Stored entries
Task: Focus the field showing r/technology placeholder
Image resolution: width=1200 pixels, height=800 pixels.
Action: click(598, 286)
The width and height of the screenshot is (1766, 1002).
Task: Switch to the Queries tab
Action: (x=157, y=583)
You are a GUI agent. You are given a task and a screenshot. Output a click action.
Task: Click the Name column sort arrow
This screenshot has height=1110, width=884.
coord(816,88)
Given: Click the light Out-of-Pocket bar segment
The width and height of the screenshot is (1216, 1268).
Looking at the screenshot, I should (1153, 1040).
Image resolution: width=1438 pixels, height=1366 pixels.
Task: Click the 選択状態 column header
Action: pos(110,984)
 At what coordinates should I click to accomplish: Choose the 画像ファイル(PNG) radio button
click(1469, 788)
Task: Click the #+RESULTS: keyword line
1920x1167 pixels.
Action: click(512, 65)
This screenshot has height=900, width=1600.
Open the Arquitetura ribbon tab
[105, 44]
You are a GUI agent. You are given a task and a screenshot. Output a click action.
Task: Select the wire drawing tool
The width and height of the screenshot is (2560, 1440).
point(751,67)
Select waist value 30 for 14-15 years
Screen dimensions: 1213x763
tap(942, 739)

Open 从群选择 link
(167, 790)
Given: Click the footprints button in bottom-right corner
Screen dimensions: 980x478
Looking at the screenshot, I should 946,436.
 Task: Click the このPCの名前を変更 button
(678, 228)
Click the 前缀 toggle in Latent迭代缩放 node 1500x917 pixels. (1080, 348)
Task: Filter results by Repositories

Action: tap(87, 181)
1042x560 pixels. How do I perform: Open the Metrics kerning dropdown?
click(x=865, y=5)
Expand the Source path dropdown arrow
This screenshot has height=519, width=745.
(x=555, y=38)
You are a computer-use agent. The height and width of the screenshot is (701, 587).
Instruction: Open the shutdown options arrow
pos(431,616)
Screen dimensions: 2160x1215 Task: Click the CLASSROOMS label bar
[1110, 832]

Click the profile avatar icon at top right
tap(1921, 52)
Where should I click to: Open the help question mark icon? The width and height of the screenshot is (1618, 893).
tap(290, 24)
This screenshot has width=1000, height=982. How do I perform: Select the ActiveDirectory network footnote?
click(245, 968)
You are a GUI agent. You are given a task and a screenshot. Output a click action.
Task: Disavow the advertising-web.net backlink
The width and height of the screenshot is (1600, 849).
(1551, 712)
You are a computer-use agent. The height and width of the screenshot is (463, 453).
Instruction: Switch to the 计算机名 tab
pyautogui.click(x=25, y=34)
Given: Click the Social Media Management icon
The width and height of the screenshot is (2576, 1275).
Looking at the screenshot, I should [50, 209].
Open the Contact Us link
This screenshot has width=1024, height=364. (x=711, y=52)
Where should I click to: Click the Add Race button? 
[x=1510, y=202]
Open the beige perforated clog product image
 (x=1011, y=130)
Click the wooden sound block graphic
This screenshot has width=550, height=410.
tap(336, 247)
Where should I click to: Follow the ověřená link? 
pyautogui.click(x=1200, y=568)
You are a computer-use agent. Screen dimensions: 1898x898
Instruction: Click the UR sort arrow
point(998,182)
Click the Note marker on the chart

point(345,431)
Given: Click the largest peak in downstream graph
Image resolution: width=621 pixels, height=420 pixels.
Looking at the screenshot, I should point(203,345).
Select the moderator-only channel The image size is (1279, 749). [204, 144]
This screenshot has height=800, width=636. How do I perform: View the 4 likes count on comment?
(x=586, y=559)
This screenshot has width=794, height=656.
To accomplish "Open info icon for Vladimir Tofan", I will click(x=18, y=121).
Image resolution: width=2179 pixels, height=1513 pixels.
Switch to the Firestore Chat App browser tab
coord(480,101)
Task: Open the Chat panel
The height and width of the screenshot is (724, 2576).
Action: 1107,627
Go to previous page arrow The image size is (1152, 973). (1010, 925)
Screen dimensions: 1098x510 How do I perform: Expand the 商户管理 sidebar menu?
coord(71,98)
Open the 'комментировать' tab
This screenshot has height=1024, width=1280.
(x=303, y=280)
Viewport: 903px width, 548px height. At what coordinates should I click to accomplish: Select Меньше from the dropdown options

WHAT IS ASKED:
Pull out each line above that contains the string "computer" and copy it in full.

WORKED ANSWER:
You are a computer-use agent. The height and width of the screenshot is (701, 587).
You are a computer-use agent. The height and width of the screenshot is (463, 453).
You are a computer-use agent. Screen dimensions: 1898x898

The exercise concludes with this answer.